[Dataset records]

******************************

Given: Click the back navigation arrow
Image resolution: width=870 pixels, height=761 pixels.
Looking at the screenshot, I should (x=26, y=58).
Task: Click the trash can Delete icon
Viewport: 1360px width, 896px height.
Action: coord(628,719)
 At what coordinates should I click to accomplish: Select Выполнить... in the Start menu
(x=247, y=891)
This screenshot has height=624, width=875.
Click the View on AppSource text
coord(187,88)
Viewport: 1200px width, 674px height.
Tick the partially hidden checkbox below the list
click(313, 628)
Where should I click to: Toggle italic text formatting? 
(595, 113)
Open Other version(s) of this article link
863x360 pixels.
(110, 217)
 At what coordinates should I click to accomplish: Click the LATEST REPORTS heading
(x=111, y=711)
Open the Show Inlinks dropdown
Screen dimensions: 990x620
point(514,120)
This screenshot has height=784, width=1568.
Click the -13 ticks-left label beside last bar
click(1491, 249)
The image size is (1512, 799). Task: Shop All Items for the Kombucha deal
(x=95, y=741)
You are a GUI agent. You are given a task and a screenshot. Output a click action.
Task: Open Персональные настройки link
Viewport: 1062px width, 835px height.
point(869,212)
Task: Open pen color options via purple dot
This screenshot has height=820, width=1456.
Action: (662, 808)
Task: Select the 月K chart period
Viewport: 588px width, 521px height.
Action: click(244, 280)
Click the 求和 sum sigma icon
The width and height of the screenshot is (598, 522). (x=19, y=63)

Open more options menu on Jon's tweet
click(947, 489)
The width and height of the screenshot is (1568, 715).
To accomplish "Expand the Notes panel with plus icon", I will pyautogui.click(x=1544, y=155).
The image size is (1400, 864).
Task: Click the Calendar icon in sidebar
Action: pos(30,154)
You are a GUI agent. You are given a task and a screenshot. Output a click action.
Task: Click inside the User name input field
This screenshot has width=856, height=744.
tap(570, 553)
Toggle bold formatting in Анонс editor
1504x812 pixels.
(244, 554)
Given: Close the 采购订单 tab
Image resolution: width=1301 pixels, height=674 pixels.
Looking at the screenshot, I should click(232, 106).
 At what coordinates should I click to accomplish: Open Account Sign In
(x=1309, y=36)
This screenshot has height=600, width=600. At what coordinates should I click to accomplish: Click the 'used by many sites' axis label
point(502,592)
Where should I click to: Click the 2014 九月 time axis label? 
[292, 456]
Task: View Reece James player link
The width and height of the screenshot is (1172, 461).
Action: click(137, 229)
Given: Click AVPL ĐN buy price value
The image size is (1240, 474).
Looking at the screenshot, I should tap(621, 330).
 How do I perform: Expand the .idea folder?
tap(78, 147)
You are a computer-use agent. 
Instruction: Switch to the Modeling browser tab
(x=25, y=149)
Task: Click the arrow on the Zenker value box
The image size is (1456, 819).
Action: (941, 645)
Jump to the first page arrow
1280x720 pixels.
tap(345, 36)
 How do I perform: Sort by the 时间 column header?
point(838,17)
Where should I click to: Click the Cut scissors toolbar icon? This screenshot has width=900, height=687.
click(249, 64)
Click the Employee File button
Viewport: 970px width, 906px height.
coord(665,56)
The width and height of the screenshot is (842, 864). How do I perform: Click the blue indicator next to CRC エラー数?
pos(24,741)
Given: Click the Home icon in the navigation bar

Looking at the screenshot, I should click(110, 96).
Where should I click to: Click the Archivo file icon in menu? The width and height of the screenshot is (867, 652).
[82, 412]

******************************

WHAT THE TASK REQUIRES: Each line that includes the string "arrow" should be copied from the data.

SOLVED PROBLEM:
Given: Click the back navigation arrow
Task: Click the arrow on the Zenker value box
Jump to the first page arrow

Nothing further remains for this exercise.